To be precise we have to specify the instrument and the nature of the data. -- DickBeldin

Ted, what do you mean by ordinary floating point arithmetic? Are talking about precision with repsect to register width, or is there an implicit reference to some "non-ordinary" scheme, that is, non-IEEE? Thanks.

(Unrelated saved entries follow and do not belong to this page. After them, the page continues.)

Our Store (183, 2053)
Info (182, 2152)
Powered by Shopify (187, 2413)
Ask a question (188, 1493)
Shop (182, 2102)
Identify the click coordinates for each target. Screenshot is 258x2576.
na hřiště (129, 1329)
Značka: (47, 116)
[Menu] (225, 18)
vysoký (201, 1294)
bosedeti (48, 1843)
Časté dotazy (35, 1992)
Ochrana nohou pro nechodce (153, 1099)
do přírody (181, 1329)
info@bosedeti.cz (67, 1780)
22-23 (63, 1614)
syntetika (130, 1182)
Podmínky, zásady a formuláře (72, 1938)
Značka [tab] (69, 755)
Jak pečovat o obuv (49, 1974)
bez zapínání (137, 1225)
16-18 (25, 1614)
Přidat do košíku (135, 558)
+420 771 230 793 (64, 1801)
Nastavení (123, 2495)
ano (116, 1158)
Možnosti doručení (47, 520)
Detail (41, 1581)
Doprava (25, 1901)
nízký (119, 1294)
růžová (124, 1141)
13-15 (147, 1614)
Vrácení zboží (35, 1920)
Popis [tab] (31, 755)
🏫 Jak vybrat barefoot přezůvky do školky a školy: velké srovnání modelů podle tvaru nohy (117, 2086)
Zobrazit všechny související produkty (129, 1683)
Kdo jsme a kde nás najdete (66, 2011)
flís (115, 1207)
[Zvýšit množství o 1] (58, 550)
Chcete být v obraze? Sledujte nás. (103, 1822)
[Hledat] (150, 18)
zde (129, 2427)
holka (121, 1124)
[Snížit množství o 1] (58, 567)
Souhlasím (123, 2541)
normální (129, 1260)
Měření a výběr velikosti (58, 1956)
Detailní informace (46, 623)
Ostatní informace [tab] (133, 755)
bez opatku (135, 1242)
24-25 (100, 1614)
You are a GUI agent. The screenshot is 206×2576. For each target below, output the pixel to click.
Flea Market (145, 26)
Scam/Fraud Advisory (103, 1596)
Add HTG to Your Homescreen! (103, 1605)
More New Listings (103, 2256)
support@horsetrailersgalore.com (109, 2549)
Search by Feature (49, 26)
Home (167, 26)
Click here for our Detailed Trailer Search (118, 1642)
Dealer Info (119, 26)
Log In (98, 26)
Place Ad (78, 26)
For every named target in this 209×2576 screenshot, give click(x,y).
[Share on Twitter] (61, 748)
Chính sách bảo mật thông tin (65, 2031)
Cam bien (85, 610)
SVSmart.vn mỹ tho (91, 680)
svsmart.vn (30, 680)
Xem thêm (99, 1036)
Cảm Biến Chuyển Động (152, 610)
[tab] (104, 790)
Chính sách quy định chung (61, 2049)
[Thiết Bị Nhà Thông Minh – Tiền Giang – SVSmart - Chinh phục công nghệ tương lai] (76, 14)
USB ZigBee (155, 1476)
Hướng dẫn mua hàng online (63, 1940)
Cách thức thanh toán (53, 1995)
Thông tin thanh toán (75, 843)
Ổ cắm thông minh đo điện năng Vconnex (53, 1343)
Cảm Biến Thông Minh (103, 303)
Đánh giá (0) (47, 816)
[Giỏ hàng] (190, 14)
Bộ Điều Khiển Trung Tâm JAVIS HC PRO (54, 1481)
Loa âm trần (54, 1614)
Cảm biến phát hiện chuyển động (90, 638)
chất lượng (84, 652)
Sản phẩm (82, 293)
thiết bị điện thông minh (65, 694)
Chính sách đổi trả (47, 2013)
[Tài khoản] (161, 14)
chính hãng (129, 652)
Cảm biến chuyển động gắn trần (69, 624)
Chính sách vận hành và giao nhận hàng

I thought the reference was pretty explicit. I didn't mean, however, to imply the use of non-standard but still floating point arithmetic. I had in mind systems that were entirely different. A simple example is a system that uses rationals based on unlimited precision integers. Another system might be fixed point arithmetic. The first would not lose precision in the computation while the second would lose more or less precision than I quote depending on the values in question and the characteristics of the fixed point system. You could also imagine an optimizer that noted that you might be adding up large numbers of very small numbers and would re-order the addition to avoid most of the round-off errro by using log N temporary values to perform the addition. -- TedDunning

FWIW my favorite variance algorithm is the 'corrected two pass algorithm' of Chan, Golub, Leveque (American Statistician, 1983, page 242):

avg=0
for all i
  avg=avg+data[i]
end for
avg=avg/n

sum=0
sum2=0
for all i
   sum2=sum2+(data[i]-avg)^2
   sum=sum+(data[i]-avg)
end for
var=(sum2-sum/n)/(n-1)

return var

AlexC

I added this algorithm (as Algorithm II), but without the sum in the second loop -- the sum of the variations from the mean is of course 0 (\sum_i (x_i-\mu)=\sum_i x_i-N\frac 1N \sum_i x_i=0). But perhaps this is a clever sort of compensation, where the errors in sum and sum2 are known to be (probably, perhaps) correlated, so that subtracting them is a benefit? Still, though, for all datasets where \sigma^2 \not\ll \mu/N, \left|s\right|\ll s_2 (as in sum and sum2), so the gain in accuracy might be irrelevant. And, if the second loop is meant to be the normal variance operation on preconditioned data, why isn't sum squared at the end? Anyway, if it's a Good Thing that I've omitted, please tell me and/or add it to the article (with explanation!). --Tardis 03:26, 9 June 2006 (UTC)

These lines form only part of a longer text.